■ COMPITO RICHIESTO
Riporta tutte le righe dell'elenco in cui compare la parola "Select".

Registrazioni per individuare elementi

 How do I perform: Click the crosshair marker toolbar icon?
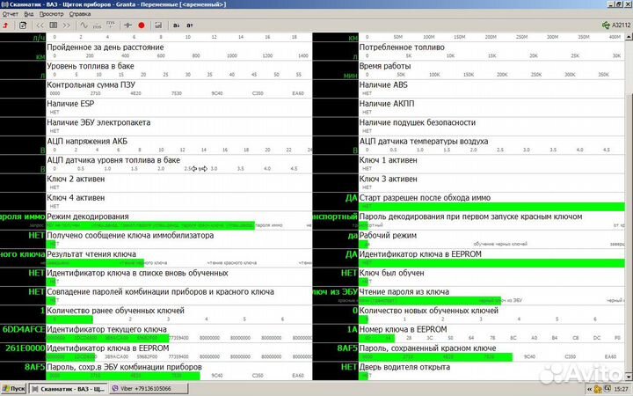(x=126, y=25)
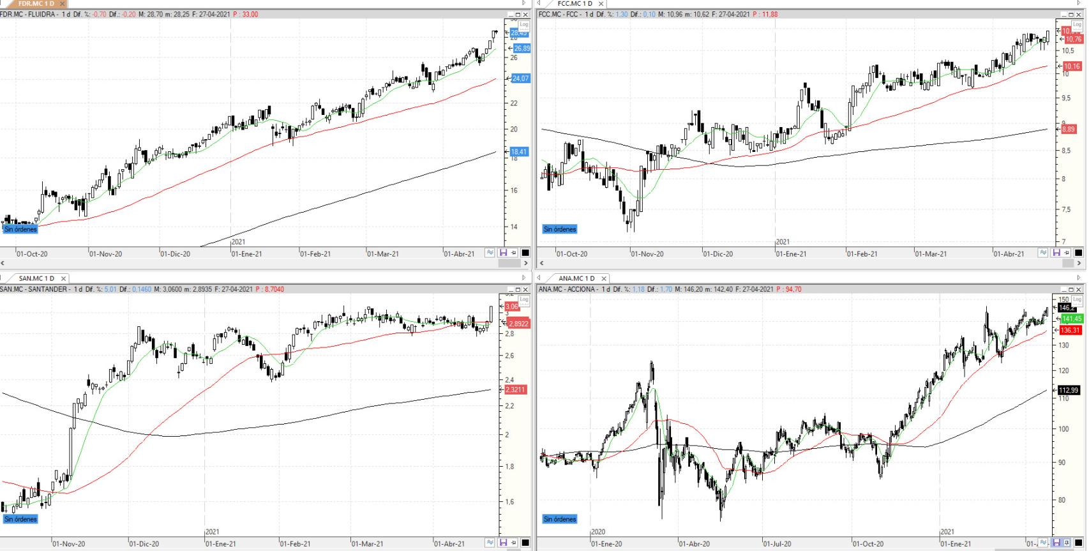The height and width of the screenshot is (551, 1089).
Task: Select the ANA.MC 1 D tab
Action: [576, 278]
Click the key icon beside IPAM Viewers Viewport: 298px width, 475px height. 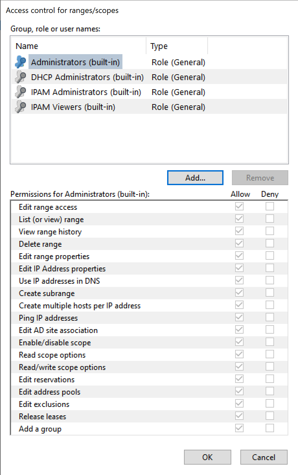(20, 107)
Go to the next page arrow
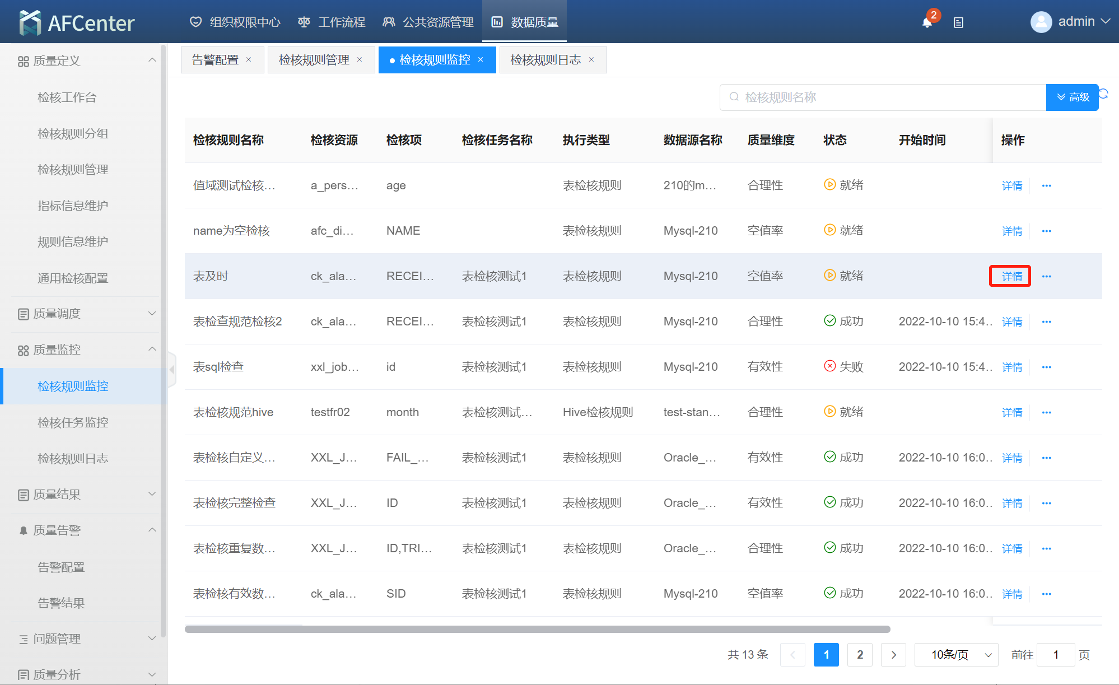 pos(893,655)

==

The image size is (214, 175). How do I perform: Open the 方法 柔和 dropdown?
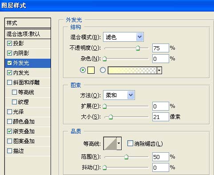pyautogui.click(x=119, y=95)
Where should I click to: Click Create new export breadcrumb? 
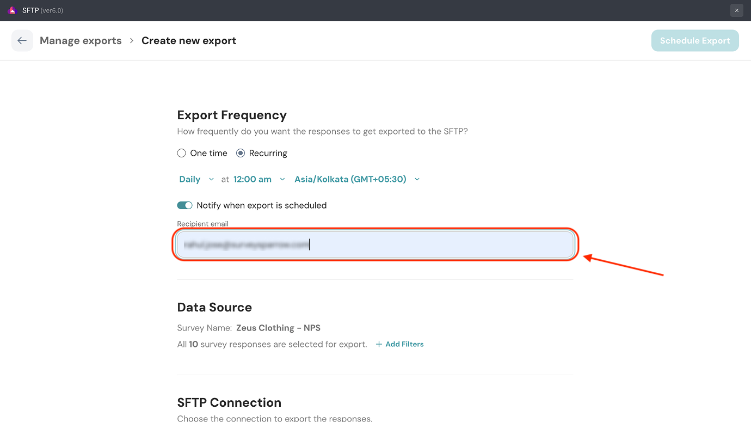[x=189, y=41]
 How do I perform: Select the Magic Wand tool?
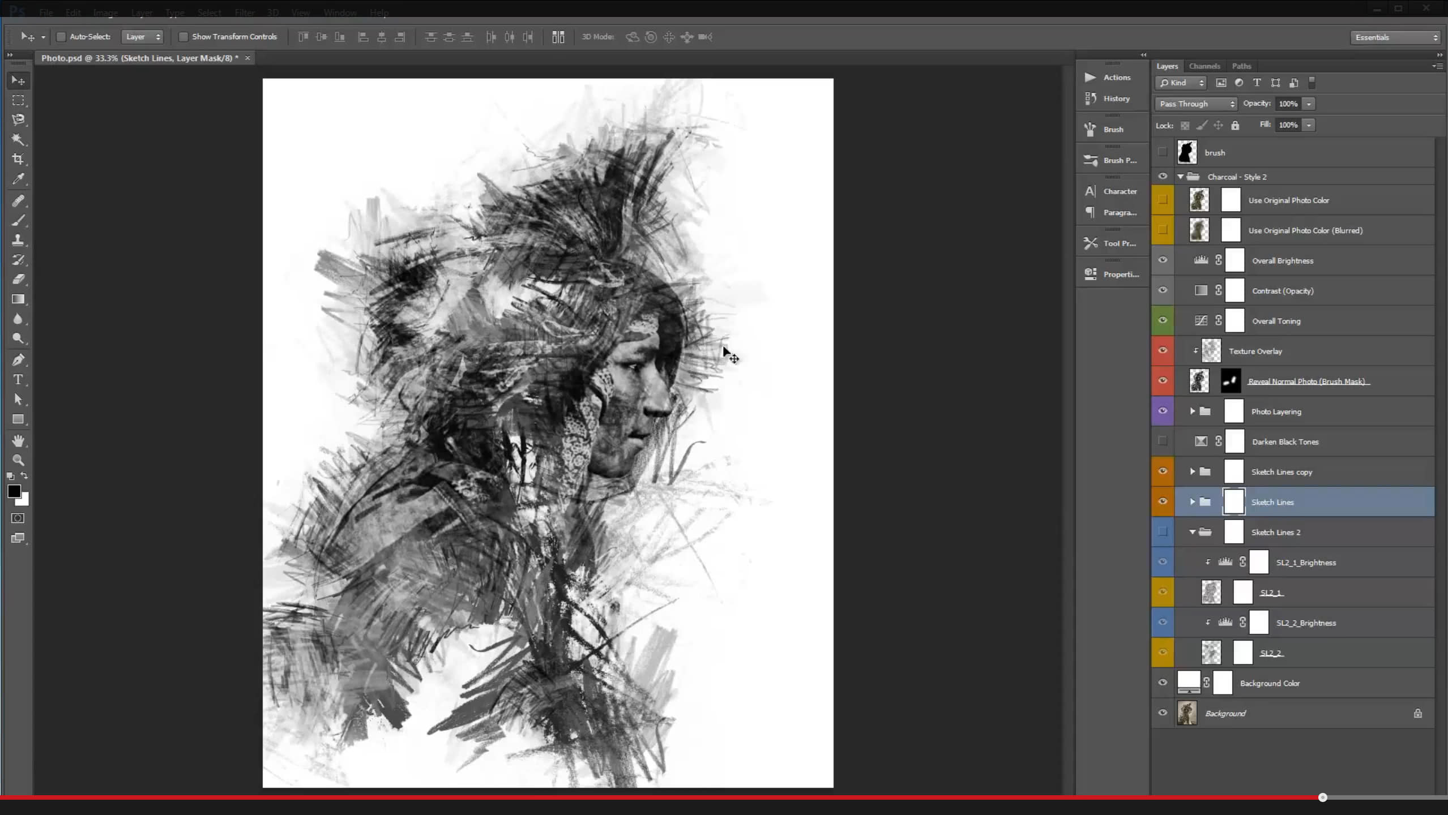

■ RISULTATO DEL COMPITO
Task: Select the ANA.MC 1 D tab
 How do I perform: Select the Magic Wand tool?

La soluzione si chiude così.